======== DATA FOR THE TASK ========
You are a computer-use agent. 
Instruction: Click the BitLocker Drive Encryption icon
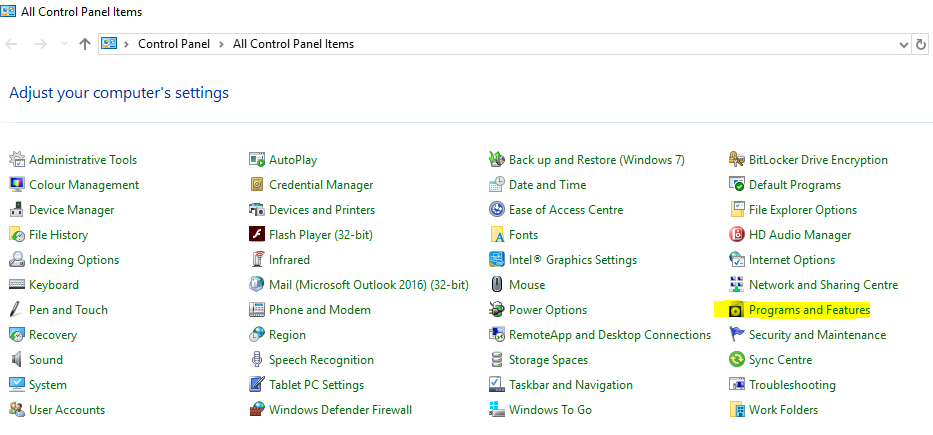[737, 160]
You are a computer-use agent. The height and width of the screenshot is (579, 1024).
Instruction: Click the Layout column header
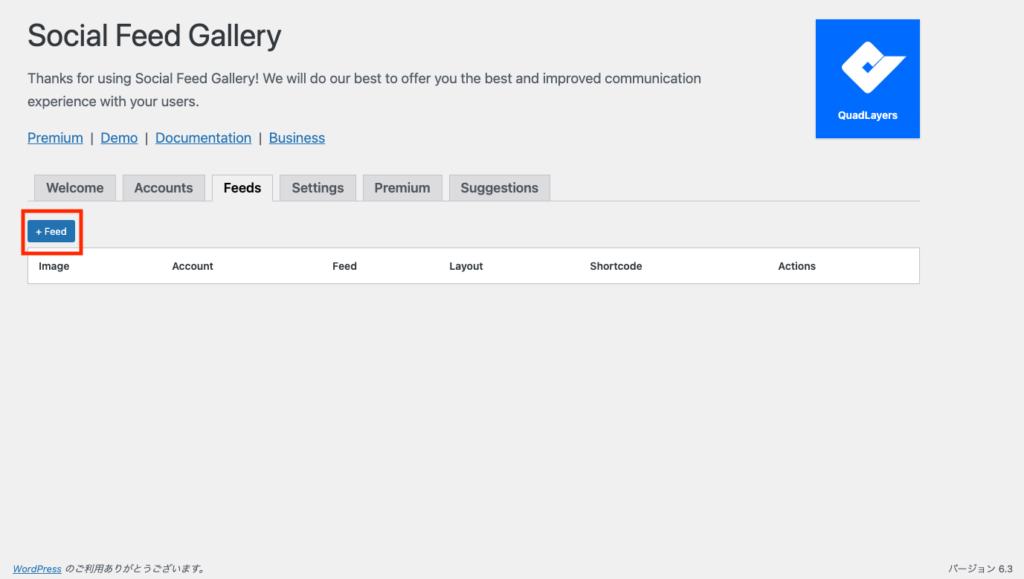pyautogui.click(x=466, y=266)
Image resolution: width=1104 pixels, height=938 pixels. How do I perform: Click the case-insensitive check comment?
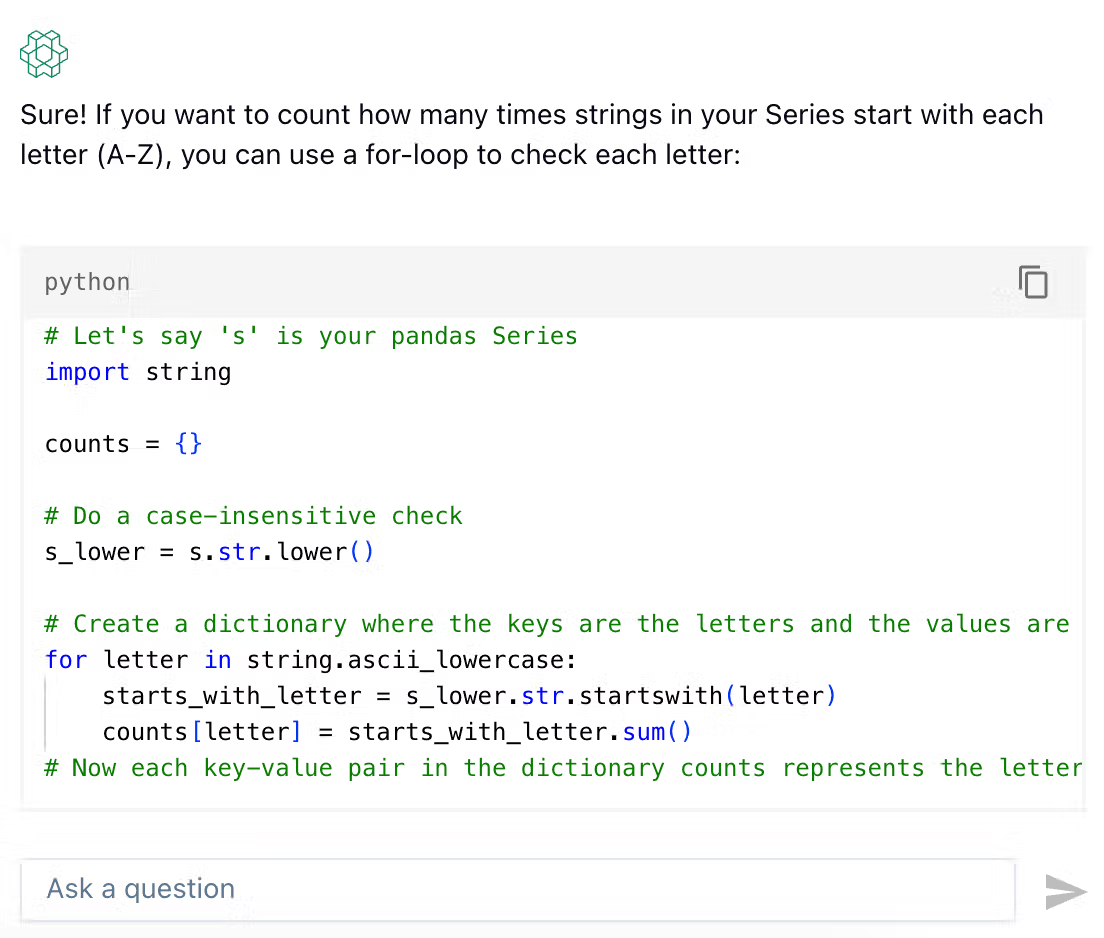tap(253, 515)
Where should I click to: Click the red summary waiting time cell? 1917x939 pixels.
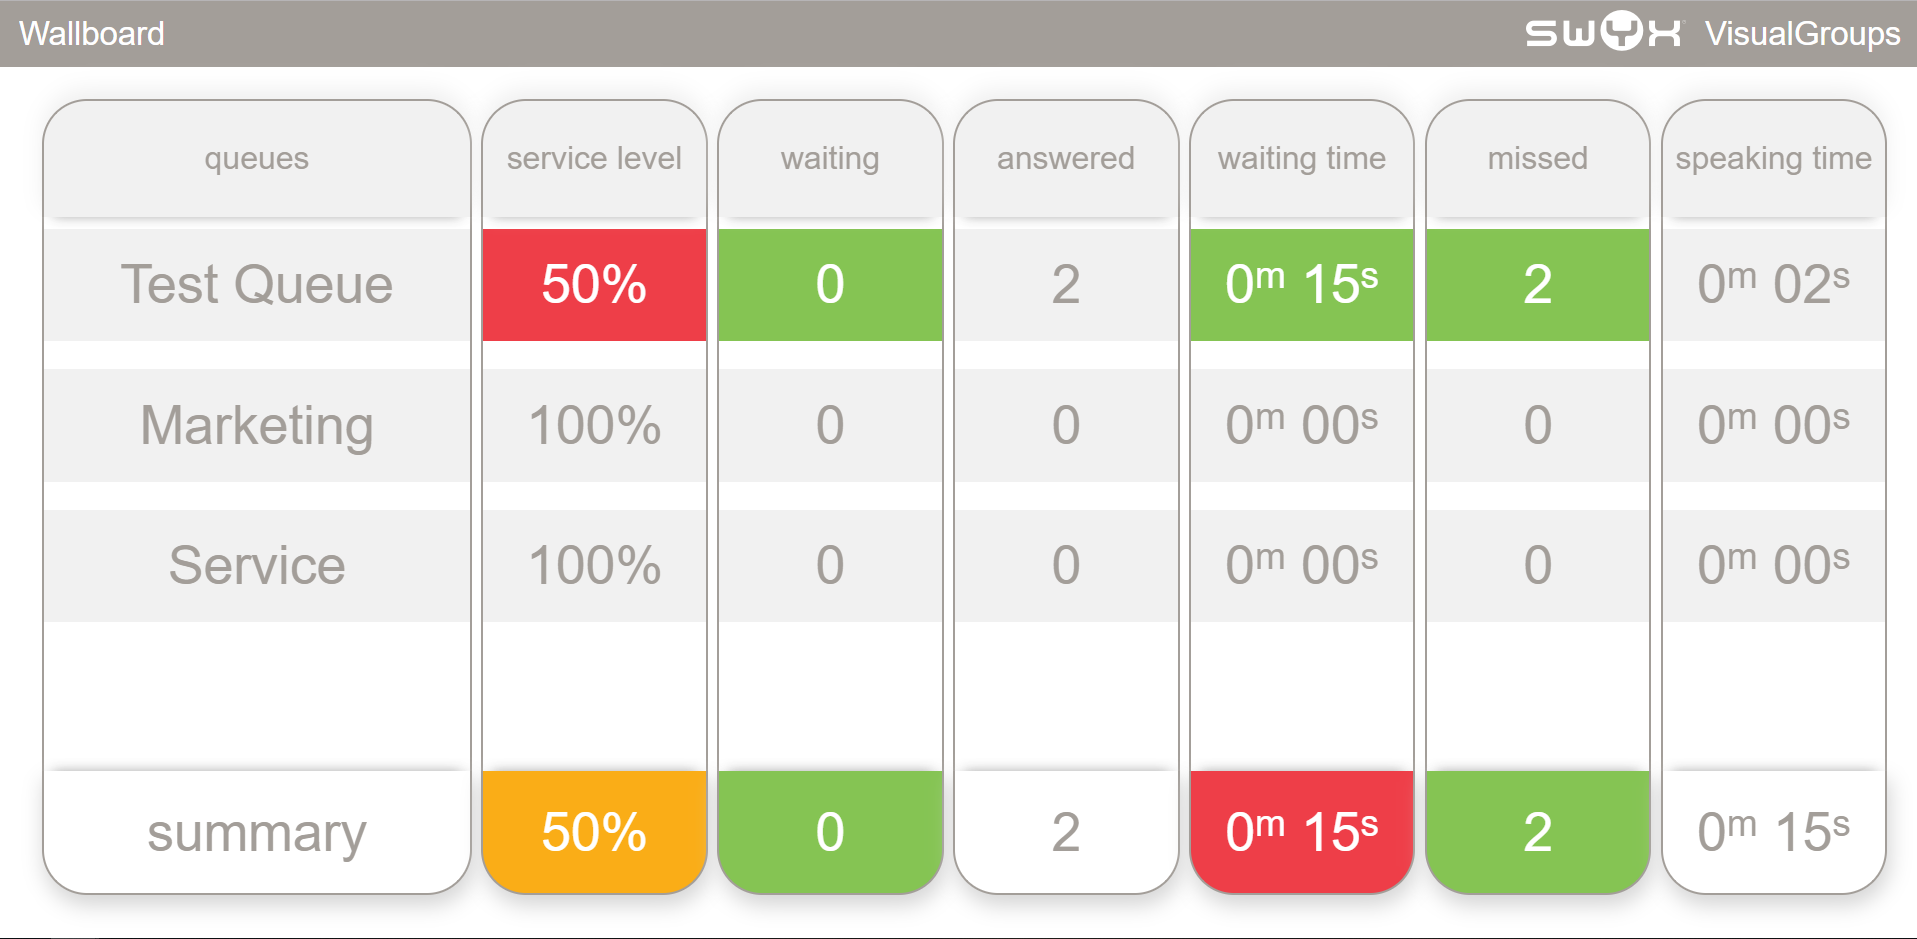pyautogui.click(x=1302, y=832)
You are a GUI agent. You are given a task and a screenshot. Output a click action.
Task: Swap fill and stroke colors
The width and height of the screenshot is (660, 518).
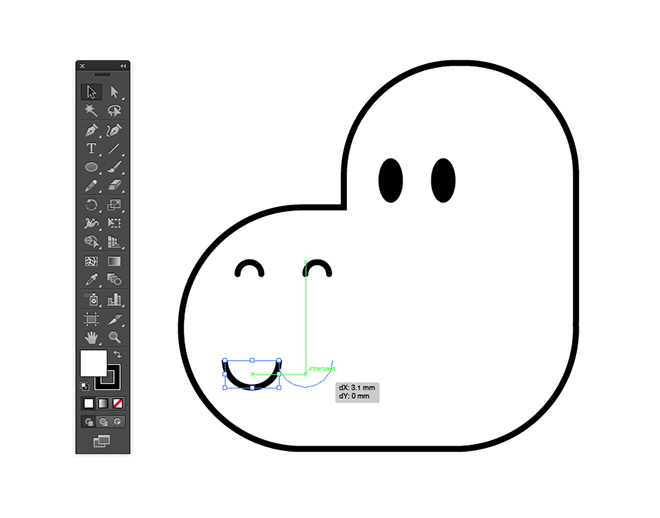pos(116,354)
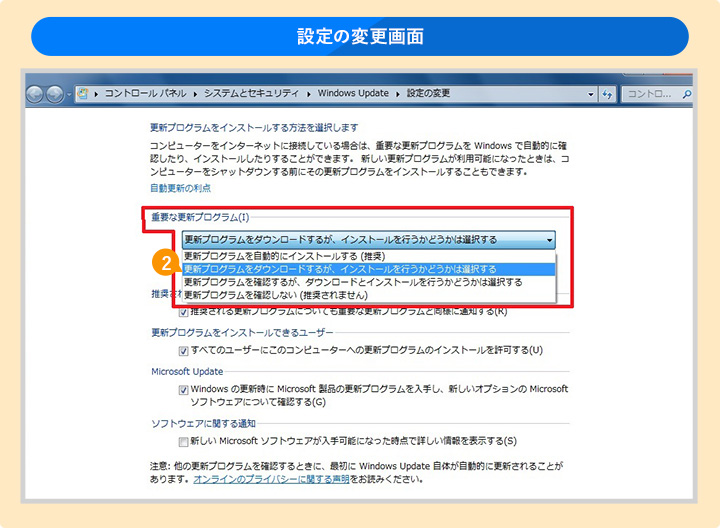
========
Copy exactly the lines that begin at the one containing "You are a computer-use agent. The" and end at the last line of the records, both included, omitting the pictures.

§ EXERCISE OUTPUT
You are a computer-use agent. The height and width of the screenshot is (579, 1024).
Instruction: Click the Layout column header
pyautogui.click(x=466, y=266)
Image resolution: width=1104 pixels, height=938 pixels. How do I perform: Click the case-insensitive check comment?
tap(253, 515)
Where should I click to: Click the red summary waiting time cell? 1917x939 pixels.
pyautogui.click(x=1302, y=832)
You are a GUI agent. You are given a task and a screenshot. Output a click action.
Task: Swap fill and stroke colors
The width and height of the screenshot is (660, 518).
pos(116,354)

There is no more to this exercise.